An older loop has been mass immigration. We were warned about it at the time. That warning could possibly have initiated a much more cautious immigration feedback loop if voters had played their part in strengthening it. They didn’t.

7 comments:

Doonhamer said...

Positive feedback, without some limitation mechinism, always ends in system burnout in the case of electrical systems, mechanical catastrophe in the case of suspension bridges, financial crashes in the case of runaway fixed asset values.
The smart people hop off before the crash, taking with them something that has intrinsic value. Farmland in the case of Gates, gold for some, fine art, railways, real estate.
Somebody said "Buy land. They don't make it any more."
The rest of us are left with bail-out, bail-in. Stuffed.

Sam Vega said...

I can forgive them for jumping aboard the covid bandwagon, because initially nobody had much of a clue about where it was leading. It's the steering of the bandwagon since that is the problem.

But the low-carbon energy stuff. I would dearly love to know who made the original pitch to the cabinet. It's obvious that once gas boilers start being unobtainable or unrepairable there is going to be an almighty backlash. The same with £40k electric cars.

Scrobs. said...

The more feedback a lot of our politicians get, the more they wriggle their noses in the troughs and offer two fingers to the public.

Since the internet really started to motor, the displeasure with our politicians has increased enormously, but they are becoming immune to such feedback, so everyone treats them with even more opprobrium.

Banana Republics beckon in a lot of these places!

DiscoveredJoys said...

"Ever closer union"

When the wheels come off it's going to be doozy.

A K Haart said...

Doonhamer - I've thought about gold, but even that seems unreliable and I couldn't buy enough to make a difference.
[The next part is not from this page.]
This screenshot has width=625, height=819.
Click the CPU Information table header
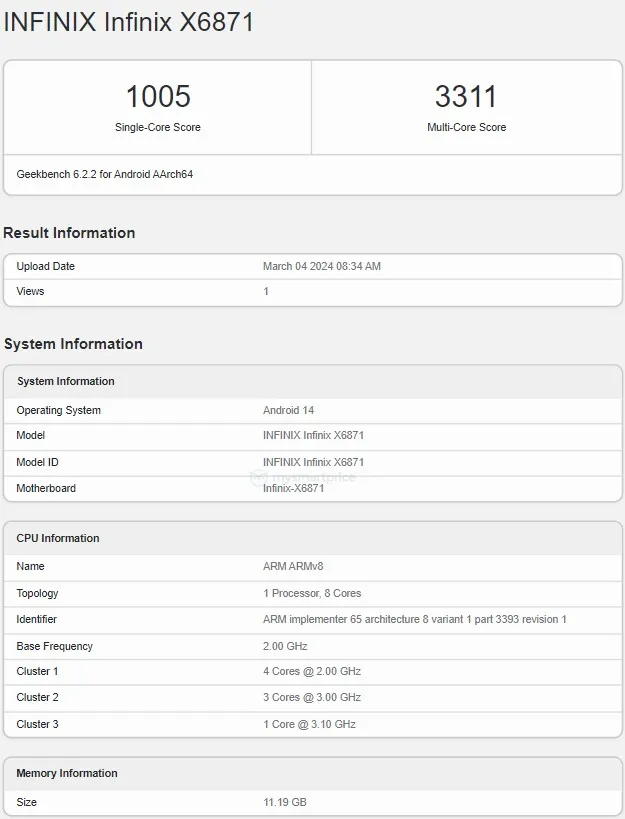point(58,538)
Maybe I'll have a new drive laid instead.

Sam - the low carbon backlash is the surprising one because it seems inevitable and likely to occur during Boris' tenure as PM if he wins the next election. Maybe the coronavirus mess tells him that a majority will buy into anything if they think their health is at stake.

Scrobs - although the displeasure with our politicians has increased enormously, huge numbers seem happy enough with the two major parties and are afraid of a worthwhile political upheaval.

DJ - it is going to be a doozy. No Plan B seems to be a core problem with the EU.

djc said...

With any loop apparent-stability can only be achieved by way of dynamic equilibrium; things have to go a bit over- or under- before there can be a correction. getting the sensitivity, damping, and resonance right can be difficult.

Gold? Real physic gold in your hand, or a ledger entry to a supposed deposit in a vault somewhere?

A K Haart said...

djc - gold? I've considered both, but both feel too risky somehow.